| SOURCE EXCERPT |
The proposal of Customs and Border Protection (CBP) to eliminate the paper I-94 form may create unintended consequences and numerous problems for foreign nationals in the United States. This blog entry explains what the I-94 is, why it is important, and why it may be sorely missed by foreign nationals and their employers.

What is the I-94 Form? If you have travelled to the USA by air in a non-immigrant category (e.g. a tourist) in the past, you will have been handed a green or white sheet of paper by your flight attendant to fill out before landing in the USA. The green sheet (the I-94W) was handed to travellers without a visa (nationals of countries participating in the Visa Waiver Program), while the white sheet (the I-94) is for travellers with a visa. Last year, the paper I-94W was eliminated.

The importance of the I-94: Travellers to the US present the I-94 card when they clear immigration upon entry into the US. The immigration officer notes certain information on the card, the most important being the status expiration date. It is this date which determines when a person must leave the US, rather than the expiration date of that person's visa. For instance, someone might have a 5 year traveller's visa and an I-94 which notes an allowed stay in the US for 6 months. This person will have to leave the USA at the end of the 6 months permitted on the I-94 rather than the longer 5 year period specified by the visa. If a person does not, they will be overstaying their visa and the consequences can be significant, including but not limited to a possible bar from entering the USA for 3 or 10 years depending on the length of overstay.

| BRIEF |
In the excerpt on the I-94 form, which date determines when a person must leave the United States?

| PROVIDED DATA |

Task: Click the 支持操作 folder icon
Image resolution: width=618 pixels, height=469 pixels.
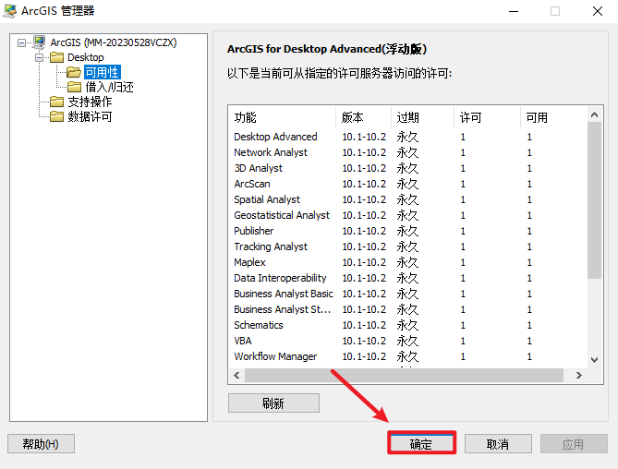Action: [x=56, y=102]
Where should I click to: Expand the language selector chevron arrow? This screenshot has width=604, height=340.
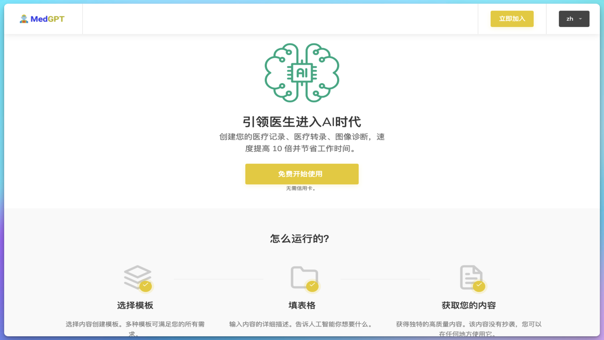(580, 19)
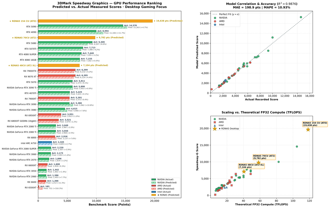Screen dimensions: 329x208
Task: Click the NVIDIA (Actual) legend swatch
Action: (x=154, y=179)
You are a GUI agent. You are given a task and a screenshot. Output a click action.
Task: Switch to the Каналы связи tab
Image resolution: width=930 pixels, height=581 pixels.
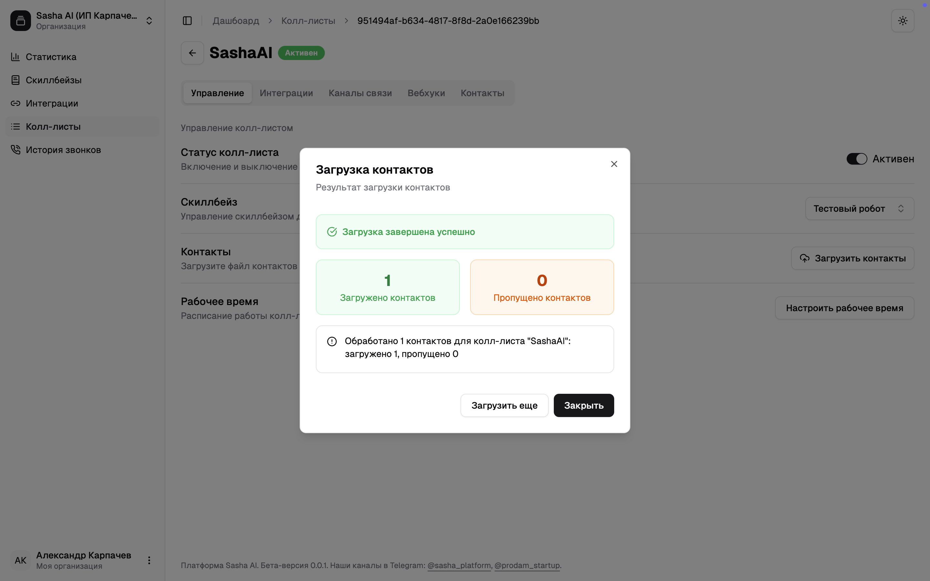pos(360,93)
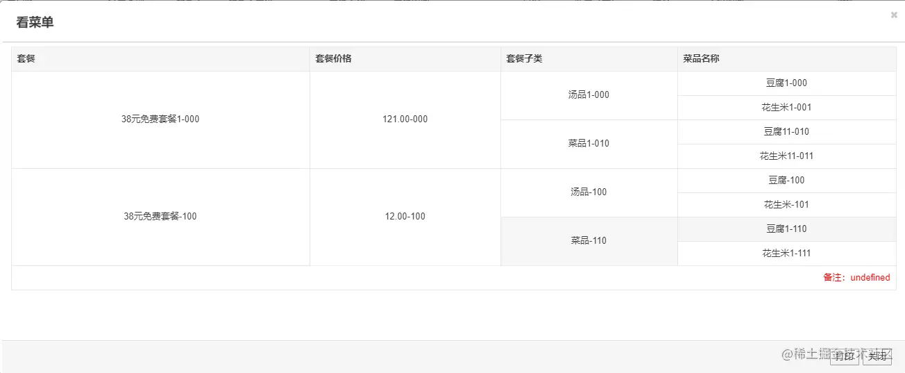The width and height of the screenshot is (905, 373).
Task: Click the 打印 print button
Action: point(844,356)
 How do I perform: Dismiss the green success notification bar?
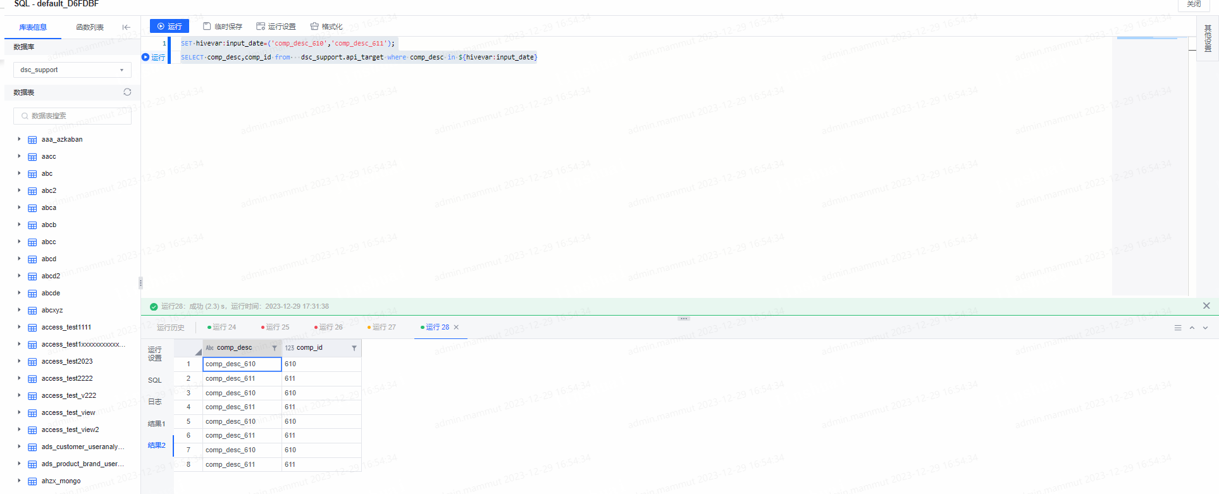click(1206, 306)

| SOLUTION |
The status expiration date noted on the I-94 card, rather than the expiration date of the person's visa.